- **WORK ORDER**: I would like the number of lines in the data that contain the word "each". Please give that number alone.

=== Section Start ===

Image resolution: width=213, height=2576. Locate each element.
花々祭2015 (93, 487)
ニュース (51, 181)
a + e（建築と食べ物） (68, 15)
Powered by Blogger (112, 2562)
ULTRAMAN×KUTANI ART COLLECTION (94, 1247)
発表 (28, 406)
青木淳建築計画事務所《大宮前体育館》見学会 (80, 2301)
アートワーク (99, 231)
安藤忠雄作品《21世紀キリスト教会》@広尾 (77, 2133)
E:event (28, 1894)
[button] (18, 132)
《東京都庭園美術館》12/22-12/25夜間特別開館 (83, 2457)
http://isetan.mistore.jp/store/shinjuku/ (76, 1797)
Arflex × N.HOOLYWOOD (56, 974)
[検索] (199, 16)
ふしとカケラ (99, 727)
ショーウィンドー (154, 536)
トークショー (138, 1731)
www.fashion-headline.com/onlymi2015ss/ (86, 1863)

=== Section End ===
=== Section Start ===

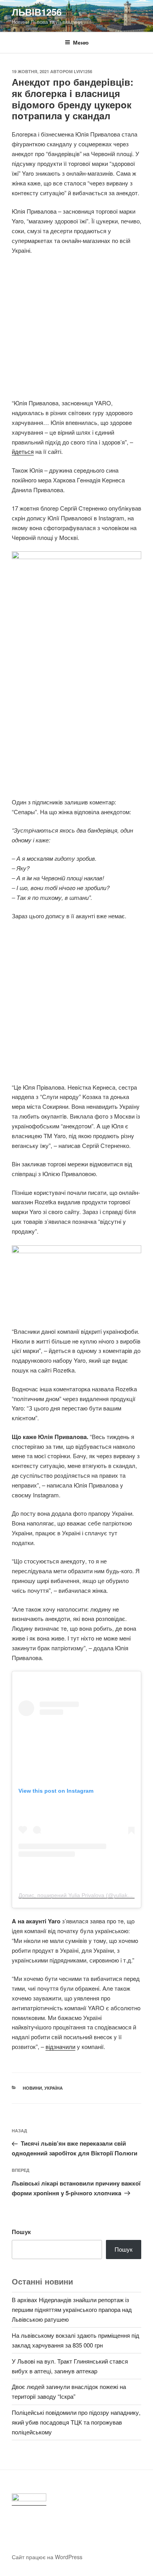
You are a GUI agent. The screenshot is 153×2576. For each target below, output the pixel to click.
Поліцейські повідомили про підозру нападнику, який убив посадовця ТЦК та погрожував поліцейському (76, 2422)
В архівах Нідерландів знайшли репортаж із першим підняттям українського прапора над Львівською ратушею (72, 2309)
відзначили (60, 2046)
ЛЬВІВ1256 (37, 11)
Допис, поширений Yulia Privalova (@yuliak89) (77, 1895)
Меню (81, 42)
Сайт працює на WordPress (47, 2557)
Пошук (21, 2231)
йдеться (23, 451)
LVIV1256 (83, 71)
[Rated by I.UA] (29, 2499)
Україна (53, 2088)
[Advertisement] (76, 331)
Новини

=== Section End ===

- **TASK RESPONSE**: 2